SHORT EXERCISE:
Rewrite these rows with "screenshot" replaced by "page capture" and everything else unchanged, omitting the pictures.

RECORDS PROVIDED:
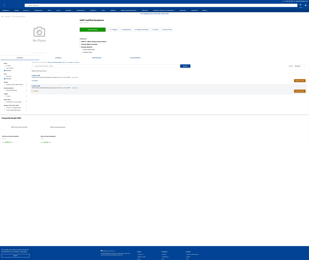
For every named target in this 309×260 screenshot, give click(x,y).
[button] (6, 10)
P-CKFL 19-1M (36, 75)
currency (77, 62)
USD (64, 62)
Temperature (165, 256)
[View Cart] (305, 5)
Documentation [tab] (135, 58)
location (71, 62)
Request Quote (300, 80)
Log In (138, 259)
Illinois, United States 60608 (55, 62)
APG (187, 259)
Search (185, 66)
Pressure (164, 254)
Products (164, 252)
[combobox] (161, 5)
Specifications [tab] (96, 58)
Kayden (188, 256)
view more (75, 77)
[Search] (26, 5)
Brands (188, 252)
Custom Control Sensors (192, 254)
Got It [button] (15, 255)
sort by (291, 66)
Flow (163, 259)
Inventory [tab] (20, 58)
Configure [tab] (58, 58)
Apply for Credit (141, 256)
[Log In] (301, 5)
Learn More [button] (23, 251)
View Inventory (93, 29)
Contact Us (140, 254)
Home (139, 252)
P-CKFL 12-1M (36, 86)
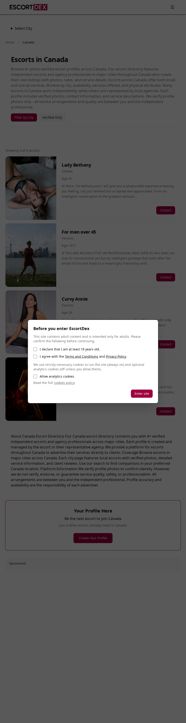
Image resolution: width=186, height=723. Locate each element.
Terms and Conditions (81, 356)
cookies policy (64, 383)
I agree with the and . (83, 356)
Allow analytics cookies (57, 376)
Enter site (142, 393)
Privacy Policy (116, 356)
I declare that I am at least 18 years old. (70, 349)
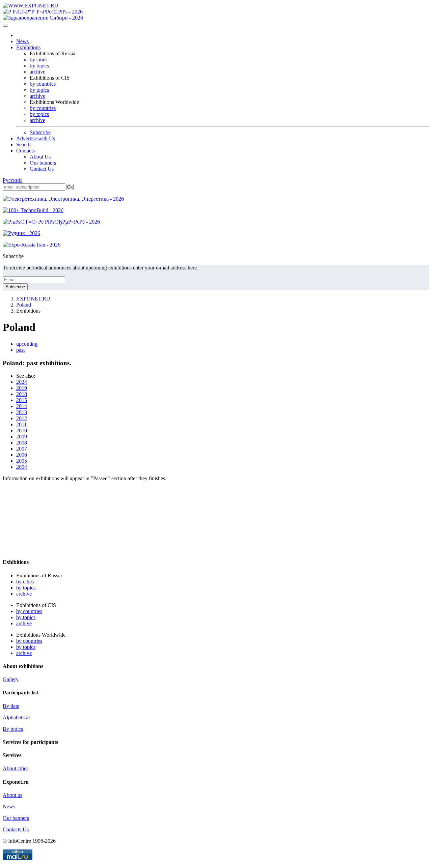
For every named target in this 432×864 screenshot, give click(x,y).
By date (11, 706)
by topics (39, 65)
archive (37, 72)
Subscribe (40, 132)
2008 (21, 442)
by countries (43, 84)
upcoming (26, 344)
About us (12, 795)
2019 (21, 388)
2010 (21, 430)
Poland (23, 305)
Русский (12, 180)
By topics (13, 729)
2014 (21, 406)
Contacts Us (16, 829)
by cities (38, 59)
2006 (21, 455)
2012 (21, 418)
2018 (21, 394)
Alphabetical (16, 717)
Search (23, 144)
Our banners (43, 163)
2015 (21, 400)
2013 (21, 412)
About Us (40, 157)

ANSWER TO THE TASK:
For every named target in this 309×260 page capture, give click(x,y).
[button] (6, 10)
P-CKFL 19-1M (36, 75)
currency (77, 62)
USD (64, 62)
Temperature (165, 256)
[View Cart] (305, 5)
Documentation [tab] (135, 58)
location (71, 62)
Request Quote (300, 80)
Log In (138, 259)
Illinois, United States 60608 (55, 62)
APG (187, 259)
Search (185, 66)
Pressure (164, 254)
Products (164, 252)
[combobox] (161, 5)
Specifications [tab] (96, 58)
Kayden (188, 256)
view more (75, 77)
[Search] (26, 5)
Brands (188, 252)
Custom Control Sensors (192, 254)
Got It [button] (15, 255)
sort by (291, 66)
Flow (163, 259)
Inventory [tab] (20, 58)
Configure [tab] (58, 58)
Apply for Credit (141, 256)
[Log In] (301, 5)
Learn More [button] (23, 251)
View Inventory (93, 29)
Contact Us (140, 254)
Home (139, 252)
P-CKFL 12-1M (36, 86)
Image resolution: width=186, height=723. Locate each element.
Terms and Conditions (81, 356)
cookies policy (64, 383)
I agree with the and . (83, 356)
Allow analytics cookies (57, 376)
Enter site (142, 393)
Privacy Policy (116, 356)
I declare that I am at least 18 years old. (70, 349)
For every named target in this 432×864 page capture, give click(x,y).
By date (11, 706)
by topics (39, 65)
archive (37, 72)
Subscribe (40, 132)
2008 (21, 442)
by countries (43, 84)
upcoming (26, 344)
About us (12, 795)
2019 (21, 388)
2010 (21, 430)
Poland (23, 305)
Русский (12, 180)
By topics (13, 729)
2014 (21, 406)
Contacts Us (16, 829)
by cities (38, 59)
2006 (21, 455)
2012 (21, 418)
2018 (21, 394)
Alphabetical (16, 717)
Search (23, 144)
Our banners (43, 163)
2015 (21, 400)
2013 (21, 412)
About Us (40, 157)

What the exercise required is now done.